7. An optical system bolt tightening torque optimization device considering the influence of multi-source uncertainties, characterized in that, Including: An acquisition module, configured to acquire multiple groups of initial data, where each group of initial data includes N initial torque combinations, and N is a positive integer greater than 1; A processing module, configured to process the N initial torque combinations to obtain the energy concentration of each initial torque combination; A calculation module, configured to calculate an evaluation parameter corresponding to each group of initial data based on the energy concentration of each initial torque combination, and the evaluation parameter is used to characterize the distribution of the energy concentration of the N initial torque combinations included in each group of initial data; A setting module, configured to set the initial data with the highest evaluation parameter among the multiple groups of initial data as target data, and the N initial torque combinations included in the target data are used for assembling the optical system.
8. An electronic device, characterized in that, Including: A processor, a memory, and a program stored on the memory and executable on the processor, and when the program is executed by the processor, the steps of the optical system bolt tightening torque optimization method considering the influence of multi-source uncertainty as described in any one of claims 1 to 6 are implemented.
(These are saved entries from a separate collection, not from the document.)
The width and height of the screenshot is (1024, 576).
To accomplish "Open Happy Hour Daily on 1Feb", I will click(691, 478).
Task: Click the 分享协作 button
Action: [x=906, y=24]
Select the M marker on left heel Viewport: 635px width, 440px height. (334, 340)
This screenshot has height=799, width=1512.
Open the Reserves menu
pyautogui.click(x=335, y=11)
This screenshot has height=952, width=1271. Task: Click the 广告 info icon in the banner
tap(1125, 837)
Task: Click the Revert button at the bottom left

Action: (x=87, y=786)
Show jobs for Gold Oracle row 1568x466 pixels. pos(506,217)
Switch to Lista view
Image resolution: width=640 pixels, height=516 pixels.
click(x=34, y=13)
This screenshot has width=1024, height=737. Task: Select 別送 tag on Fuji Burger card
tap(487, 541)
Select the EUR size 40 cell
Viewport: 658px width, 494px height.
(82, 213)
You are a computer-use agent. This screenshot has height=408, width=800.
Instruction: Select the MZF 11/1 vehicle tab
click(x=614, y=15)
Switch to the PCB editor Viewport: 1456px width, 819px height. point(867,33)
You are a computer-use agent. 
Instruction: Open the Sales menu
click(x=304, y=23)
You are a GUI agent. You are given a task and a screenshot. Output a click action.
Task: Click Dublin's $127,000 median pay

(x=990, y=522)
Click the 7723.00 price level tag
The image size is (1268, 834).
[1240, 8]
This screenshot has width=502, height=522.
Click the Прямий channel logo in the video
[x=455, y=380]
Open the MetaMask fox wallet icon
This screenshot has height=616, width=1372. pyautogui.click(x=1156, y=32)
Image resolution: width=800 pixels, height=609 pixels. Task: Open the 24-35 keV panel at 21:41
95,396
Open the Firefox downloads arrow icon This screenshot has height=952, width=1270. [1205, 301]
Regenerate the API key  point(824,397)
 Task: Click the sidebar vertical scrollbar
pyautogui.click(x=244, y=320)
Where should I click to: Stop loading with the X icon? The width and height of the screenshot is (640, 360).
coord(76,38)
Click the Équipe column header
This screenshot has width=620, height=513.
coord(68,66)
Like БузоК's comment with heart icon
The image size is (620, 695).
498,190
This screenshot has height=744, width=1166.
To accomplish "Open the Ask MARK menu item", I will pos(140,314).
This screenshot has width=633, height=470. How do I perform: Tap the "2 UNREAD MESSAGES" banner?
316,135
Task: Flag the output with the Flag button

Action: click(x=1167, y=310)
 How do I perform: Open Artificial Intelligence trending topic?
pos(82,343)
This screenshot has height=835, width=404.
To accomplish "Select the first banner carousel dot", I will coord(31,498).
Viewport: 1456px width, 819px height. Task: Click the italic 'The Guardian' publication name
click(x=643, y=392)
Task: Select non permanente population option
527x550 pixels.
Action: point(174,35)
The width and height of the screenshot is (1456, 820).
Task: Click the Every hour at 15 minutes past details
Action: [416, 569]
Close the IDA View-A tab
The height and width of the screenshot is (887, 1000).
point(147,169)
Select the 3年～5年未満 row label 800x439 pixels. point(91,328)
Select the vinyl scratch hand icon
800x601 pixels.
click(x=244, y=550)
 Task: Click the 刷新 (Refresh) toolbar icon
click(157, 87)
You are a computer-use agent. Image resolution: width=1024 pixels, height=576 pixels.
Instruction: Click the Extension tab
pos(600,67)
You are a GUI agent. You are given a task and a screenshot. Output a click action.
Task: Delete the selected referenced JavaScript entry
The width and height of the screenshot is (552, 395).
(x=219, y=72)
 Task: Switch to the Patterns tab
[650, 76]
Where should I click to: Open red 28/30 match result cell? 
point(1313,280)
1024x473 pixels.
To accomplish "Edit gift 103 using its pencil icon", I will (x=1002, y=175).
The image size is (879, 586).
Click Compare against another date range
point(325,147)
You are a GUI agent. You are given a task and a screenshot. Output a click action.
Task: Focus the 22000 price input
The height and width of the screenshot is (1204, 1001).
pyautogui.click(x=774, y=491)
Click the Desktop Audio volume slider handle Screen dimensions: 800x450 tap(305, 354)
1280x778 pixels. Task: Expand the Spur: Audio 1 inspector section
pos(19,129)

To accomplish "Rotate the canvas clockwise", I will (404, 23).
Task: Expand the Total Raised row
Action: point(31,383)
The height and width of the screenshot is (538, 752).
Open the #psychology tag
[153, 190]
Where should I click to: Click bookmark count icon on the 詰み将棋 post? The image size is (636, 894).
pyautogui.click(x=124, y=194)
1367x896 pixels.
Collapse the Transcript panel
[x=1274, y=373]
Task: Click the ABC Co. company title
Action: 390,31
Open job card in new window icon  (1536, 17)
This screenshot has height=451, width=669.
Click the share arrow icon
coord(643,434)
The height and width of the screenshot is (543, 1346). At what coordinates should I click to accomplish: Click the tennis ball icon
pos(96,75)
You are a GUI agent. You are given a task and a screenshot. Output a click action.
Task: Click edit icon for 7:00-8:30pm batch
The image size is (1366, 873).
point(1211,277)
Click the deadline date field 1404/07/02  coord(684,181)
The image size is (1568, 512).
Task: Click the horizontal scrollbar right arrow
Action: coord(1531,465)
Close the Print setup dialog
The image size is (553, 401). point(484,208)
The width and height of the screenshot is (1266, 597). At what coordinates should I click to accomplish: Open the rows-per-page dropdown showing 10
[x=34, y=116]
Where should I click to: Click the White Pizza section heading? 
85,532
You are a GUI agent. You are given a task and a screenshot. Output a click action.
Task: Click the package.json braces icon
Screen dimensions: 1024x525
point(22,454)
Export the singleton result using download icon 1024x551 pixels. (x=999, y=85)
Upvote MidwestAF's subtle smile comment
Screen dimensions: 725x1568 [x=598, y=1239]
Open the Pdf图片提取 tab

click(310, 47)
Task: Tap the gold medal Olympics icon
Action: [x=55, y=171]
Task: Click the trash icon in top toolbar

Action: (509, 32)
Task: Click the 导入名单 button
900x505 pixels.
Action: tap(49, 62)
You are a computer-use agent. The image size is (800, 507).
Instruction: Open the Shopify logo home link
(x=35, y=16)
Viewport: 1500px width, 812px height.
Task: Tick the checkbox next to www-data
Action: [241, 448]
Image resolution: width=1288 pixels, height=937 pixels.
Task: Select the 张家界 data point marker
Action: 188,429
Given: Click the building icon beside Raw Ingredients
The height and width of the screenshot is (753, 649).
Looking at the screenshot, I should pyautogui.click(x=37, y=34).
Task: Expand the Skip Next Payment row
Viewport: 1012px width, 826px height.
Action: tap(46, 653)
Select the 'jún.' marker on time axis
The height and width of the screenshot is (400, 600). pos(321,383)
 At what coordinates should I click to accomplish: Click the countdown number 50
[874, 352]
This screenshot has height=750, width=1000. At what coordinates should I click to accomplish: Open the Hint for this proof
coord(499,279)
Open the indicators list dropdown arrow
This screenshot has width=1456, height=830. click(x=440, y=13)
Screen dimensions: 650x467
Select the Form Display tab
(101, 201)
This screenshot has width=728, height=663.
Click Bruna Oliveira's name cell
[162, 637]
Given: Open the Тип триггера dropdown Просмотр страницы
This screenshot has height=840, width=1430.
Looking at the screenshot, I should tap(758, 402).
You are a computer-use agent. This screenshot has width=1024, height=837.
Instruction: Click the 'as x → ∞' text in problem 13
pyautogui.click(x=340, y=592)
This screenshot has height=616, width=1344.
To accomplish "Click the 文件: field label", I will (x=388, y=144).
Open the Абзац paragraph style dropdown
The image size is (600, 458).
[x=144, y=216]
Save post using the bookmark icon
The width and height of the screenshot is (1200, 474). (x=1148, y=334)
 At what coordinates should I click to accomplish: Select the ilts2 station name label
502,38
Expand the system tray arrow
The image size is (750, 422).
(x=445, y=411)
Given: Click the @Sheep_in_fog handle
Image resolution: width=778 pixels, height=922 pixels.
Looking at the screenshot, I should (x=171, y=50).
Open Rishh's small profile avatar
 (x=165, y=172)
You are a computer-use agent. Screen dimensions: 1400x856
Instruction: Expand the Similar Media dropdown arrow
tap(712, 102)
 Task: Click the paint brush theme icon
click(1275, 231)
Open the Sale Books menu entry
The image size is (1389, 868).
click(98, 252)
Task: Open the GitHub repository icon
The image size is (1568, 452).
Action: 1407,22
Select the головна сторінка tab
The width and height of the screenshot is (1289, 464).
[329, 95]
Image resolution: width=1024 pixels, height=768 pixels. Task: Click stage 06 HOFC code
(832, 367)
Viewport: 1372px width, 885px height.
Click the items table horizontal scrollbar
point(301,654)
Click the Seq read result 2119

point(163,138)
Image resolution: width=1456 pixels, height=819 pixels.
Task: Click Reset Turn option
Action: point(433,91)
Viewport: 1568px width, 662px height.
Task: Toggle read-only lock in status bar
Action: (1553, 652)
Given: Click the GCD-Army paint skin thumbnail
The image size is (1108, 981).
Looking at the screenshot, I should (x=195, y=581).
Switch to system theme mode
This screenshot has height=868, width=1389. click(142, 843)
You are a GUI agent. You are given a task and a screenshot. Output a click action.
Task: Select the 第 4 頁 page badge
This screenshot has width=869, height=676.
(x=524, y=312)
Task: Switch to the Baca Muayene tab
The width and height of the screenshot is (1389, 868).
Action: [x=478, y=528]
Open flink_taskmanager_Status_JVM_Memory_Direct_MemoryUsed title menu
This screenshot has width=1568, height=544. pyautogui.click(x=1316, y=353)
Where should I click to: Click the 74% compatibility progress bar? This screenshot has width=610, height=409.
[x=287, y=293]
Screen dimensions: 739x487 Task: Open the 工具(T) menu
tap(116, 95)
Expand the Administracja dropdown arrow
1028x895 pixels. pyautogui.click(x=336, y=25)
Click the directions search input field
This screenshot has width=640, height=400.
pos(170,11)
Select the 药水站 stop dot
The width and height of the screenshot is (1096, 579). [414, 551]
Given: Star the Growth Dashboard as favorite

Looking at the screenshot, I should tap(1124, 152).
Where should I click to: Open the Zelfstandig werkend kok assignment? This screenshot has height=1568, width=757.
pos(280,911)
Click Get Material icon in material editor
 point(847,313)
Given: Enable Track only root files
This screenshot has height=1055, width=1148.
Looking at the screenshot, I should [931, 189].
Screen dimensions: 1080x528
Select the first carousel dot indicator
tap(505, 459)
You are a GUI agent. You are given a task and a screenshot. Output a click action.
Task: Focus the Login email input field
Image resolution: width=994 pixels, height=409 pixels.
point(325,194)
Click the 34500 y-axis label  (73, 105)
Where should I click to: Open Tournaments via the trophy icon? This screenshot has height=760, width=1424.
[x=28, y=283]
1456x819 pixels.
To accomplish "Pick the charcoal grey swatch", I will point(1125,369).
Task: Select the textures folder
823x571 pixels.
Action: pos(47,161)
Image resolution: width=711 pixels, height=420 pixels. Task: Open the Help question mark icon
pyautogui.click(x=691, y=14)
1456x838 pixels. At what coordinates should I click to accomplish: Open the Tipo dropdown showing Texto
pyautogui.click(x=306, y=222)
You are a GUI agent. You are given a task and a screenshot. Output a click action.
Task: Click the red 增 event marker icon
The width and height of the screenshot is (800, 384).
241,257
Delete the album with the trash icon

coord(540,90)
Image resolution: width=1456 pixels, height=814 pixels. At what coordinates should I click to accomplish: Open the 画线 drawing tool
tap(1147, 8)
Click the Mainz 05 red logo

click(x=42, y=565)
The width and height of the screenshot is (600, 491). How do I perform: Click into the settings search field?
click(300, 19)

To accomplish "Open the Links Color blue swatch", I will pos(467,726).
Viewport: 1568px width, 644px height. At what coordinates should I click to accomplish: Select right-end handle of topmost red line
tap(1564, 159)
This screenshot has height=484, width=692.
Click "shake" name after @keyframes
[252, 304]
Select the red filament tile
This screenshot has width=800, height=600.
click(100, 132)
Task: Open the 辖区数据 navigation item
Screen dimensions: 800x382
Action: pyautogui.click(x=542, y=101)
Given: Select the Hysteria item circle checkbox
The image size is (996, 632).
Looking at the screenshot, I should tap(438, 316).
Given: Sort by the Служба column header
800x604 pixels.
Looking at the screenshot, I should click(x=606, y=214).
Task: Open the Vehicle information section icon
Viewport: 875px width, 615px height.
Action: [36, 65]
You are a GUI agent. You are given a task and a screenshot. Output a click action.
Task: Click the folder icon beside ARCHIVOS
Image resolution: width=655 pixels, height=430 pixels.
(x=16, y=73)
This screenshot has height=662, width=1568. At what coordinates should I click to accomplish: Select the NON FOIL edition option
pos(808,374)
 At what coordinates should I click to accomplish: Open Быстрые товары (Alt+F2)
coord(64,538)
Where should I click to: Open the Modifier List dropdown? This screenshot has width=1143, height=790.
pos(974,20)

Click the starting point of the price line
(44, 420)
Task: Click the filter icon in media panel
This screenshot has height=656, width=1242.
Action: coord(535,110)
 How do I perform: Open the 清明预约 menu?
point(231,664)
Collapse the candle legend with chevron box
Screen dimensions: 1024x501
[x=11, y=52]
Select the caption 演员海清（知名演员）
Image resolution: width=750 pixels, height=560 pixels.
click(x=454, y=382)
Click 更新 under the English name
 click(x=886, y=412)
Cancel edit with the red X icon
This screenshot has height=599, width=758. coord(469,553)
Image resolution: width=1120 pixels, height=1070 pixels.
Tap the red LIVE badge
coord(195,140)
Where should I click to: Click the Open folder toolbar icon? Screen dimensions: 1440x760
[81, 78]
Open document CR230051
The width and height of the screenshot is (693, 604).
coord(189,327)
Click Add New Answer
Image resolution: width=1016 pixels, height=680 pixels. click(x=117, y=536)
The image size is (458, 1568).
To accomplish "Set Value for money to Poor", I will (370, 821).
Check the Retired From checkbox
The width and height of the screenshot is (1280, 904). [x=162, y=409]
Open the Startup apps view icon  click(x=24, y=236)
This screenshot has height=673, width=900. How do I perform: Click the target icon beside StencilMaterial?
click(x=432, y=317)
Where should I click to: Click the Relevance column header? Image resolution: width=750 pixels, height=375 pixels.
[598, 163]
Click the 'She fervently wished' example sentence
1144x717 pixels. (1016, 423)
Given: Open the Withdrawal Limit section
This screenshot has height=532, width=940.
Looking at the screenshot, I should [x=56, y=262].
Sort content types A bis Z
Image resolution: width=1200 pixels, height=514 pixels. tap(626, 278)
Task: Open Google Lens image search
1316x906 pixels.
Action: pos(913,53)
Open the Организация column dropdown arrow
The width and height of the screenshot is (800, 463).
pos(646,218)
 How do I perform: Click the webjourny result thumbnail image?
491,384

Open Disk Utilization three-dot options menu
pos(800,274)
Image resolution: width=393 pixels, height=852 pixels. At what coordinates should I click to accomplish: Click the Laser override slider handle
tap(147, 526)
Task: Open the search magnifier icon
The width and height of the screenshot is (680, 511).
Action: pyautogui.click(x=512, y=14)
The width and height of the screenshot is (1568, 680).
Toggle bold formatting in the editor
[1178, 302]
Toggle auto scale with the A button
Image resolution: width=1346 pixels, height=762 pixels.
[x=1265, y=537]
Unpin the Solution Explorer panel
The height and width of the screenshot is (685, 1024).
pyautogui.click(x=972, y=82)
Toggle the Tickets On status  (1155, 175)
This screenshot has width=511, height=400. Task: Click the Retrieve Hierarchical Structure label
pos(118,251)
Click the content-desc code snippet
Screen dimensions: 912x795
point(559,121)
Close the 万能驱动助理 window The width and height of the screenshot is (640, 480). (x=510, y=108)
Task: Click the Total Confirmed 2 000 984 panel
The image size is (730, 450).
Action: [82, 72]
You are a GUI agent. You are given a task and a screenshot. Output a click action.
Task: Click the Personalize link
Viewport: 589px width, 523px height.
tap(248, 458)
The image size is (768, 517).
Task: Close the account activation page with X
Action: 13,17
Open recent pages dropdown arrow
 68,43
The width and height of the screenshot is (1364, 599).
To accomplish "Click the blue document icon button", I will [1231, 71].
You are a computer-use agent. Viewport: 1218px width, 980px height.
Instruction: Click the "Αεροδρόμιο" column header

9. A computer-readable storage medium, characterized in that, A computer program is stored on the computer-readable storage medium, and when the computer program is executed by a processor, the steps of the optical system bolt tightening torque optimization method considering the influence of multi-source uncertainty as described in any one of claims 1 to 6 are implemented.
10. A computer program product, characterized in that, Including computer instructions, and when the computer instructions are executed by a processor, the steps of the optical system bolt tightening torque optimization method considering the influence of multi-source uncertainty as described in any one of claims 1 to 6 are implemented.